> [GOALS]
a. In the forum post about game source material, rewrite the passage that begins with the words "Jack Aidley" and ends after "are your own.", substituting "blueberries" for "strawberries".
b. In the forum post about game source material, which two fruits does the reply use to illustrate a matter of taste?
c. Continue the forum post about game source material from the point where it stops.

When reading source material for a game what factors do you as a player or GM do you see as important?

When reading though source material was there ever the moment of, "OH I get it now that's what the designer thought," if so how did that make you as a player or GM feel? (Turned away or pulled in or both by different executions)   

Is there ever a point where there is too much world detail or moodiness that the setting becomes unattractive? (Please name some examples)

As game designers what have you done to integrate the setting and/or flavor you pictured into the source materials of your game?

Jack Aidley

Hi Certified (do you have a real name we can call you by?),

I don't think we can answer your question, just as I we can't answer the question: which tastes better strawberries or raspberries. It's a matter of taste, and opinion. So your questions come down to nothing more than a straw poll and polls are something I don't the Forge usually does. Ultimately it's for you when designing your game to design the game you want; the only matters of taste and opinion you should be listening to are your own.

> [GIVEN INFORMATION]
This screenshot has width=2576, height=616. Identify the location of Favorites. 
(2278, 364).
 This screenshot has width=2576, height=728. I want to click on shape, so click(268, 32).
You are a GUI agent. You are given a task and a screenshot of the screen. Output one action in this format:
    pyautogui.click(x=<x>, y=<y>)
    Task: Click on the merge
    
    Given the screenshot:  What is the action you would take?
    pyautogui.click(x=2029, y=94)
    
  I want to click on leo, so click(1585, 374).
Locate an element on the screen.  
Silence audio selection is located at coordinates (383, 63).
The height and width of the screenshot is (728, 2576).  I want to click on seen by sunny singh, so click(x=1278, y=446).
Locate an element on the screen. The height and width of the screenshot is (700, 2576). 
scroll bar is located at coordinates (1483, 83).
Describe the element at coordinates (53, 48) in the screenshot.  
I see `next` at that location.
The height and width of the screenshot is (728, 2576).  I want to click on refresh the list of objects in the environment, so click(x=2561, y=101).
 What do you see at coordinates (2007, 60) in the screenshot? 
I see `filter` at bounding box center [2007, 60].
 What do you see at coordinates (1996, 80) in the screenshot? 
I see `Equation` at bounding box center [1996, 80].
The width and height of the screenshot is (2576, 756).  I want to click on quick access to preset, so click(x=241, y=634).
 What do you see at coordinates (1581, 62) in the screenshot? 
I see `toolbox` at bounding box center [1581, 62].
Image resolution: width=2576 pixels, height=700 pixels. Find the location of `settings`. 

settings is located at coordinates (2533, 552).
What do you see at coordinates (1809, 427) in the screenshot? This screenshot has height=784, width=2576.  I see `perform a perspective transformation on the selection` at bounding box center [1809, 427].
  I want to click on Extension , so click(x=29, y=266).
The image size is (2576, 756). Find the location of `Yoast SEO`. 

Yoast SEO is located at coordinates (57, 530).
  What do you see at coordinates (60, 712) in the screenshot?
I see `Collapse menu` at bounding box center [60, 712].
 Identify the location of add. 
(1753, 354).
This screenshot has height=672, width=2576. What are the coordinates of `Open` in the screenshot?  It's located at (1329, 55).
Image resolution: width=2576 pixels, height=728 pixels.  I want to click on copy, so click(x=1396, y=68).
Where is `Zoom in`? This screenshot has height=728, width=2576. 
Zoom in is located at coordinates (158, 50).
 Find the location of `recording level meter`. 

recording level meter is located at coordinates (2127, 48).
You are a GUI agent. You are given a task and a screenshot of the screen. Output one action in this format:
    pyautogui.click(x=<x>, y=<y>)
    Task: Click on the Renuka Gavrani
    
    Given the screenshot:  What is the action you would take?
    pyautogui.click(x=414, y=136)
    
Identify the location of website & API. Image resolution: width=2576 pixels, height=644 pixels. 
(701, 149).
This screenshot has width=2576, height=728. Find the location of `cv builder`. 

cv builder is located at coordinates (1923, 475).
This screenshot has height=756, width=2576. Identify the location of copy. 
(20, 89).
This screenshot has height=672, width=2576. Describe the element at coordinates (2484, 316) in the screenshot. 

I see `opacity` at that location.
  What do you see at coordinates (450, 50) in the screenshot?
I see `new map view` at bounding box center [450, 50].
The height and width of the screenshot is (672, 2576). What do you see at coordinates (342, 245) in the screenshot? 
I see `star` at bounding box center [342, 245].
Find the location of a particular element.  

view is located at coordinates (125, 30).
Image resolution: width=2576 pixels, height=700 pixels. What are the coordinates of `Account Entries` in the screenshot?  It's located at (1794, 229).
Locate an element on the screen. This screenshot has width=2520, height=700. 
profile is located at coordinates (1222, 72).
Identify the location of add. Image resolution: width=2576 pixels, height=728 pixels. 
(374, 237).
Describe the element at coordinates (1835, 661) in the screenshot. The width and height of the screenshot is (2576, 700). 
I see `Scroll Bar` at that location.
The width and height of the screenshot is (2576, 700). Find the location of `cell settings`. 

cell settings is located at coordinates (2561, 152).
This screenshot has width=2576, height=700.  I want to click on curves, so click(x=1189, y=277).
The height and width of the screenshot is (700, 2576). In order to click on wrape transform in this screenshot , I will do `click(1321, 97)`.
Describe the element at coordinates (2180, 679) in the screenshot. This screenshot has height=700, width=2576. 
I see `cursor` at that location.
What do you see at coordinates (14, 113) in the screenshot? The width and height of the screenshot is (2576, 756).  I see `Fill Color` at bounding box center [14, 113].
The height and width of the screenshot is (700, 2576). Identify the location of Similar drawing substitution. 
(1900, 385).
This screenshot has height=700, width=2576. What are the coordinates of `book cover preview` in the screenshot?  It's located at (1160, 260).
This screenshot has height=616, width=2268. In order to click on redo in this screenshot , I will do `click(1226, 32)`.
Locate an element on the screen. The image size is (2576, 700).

> [ANSWERS]
a.
Jack Aidley

Hi Certified (do you have a real name we can call you by?),

I don't think we can answer your question, just as I we can't answer the question: which tastes better blueberries or raspberries. It's a matter of taste, and opinion. So your questions come down to nothing more than a straw poll and polls are something I don't the Forge usually does. Ultimately it's for you when designing your game to design the game you want; the only matters of taste and opinion you should be listening to are your own.

b. Strawberries and raspberries.

c.
- Jack Aidley, Great Ork Gods, Iron Game Chef (Fantasy): Chanter

Lamorak33

Hi

I am a game customer not a game designer, but customer feedback is good right? Moderators will direct me if this is me actually engaging in the poll (which is not my intention)

Quote from: Certified on October 28, 2005, 05:26:03 AM

When reading source material for a game what factors do you as a player or GM do you see as important?


It got to have something unique that inspires people to play. When I played D&D it was because I wanted to have adventures like the ones in the fantasy books like LoTR and all those corny and not so corny movies in the late 70's early 80's.

When I discovered Runequest, it was about a world that struck a mythic cord in me, maybe in the way the first Star Wars film did to people in general. Pendragon hooked me through my fascination with Arthurian tragedy.

Then we get to games that have an interesting premise or theme, like Vampire:TM 'Monsters we are lest monsters we become', or more lately Sorcerer 'What would you sacrifice on the road to power'. The other one that has caught my eye has been Dogs in the Vineyard, but I haven't played that yet.

These games vary greatly in the amount of setting information available. For me the rules always came second, but I have since learnt that 'system does matter'

I would however agitate against the WoD model, which feels like a complete rip off, what with clan books and all that baloney. But each to his own.....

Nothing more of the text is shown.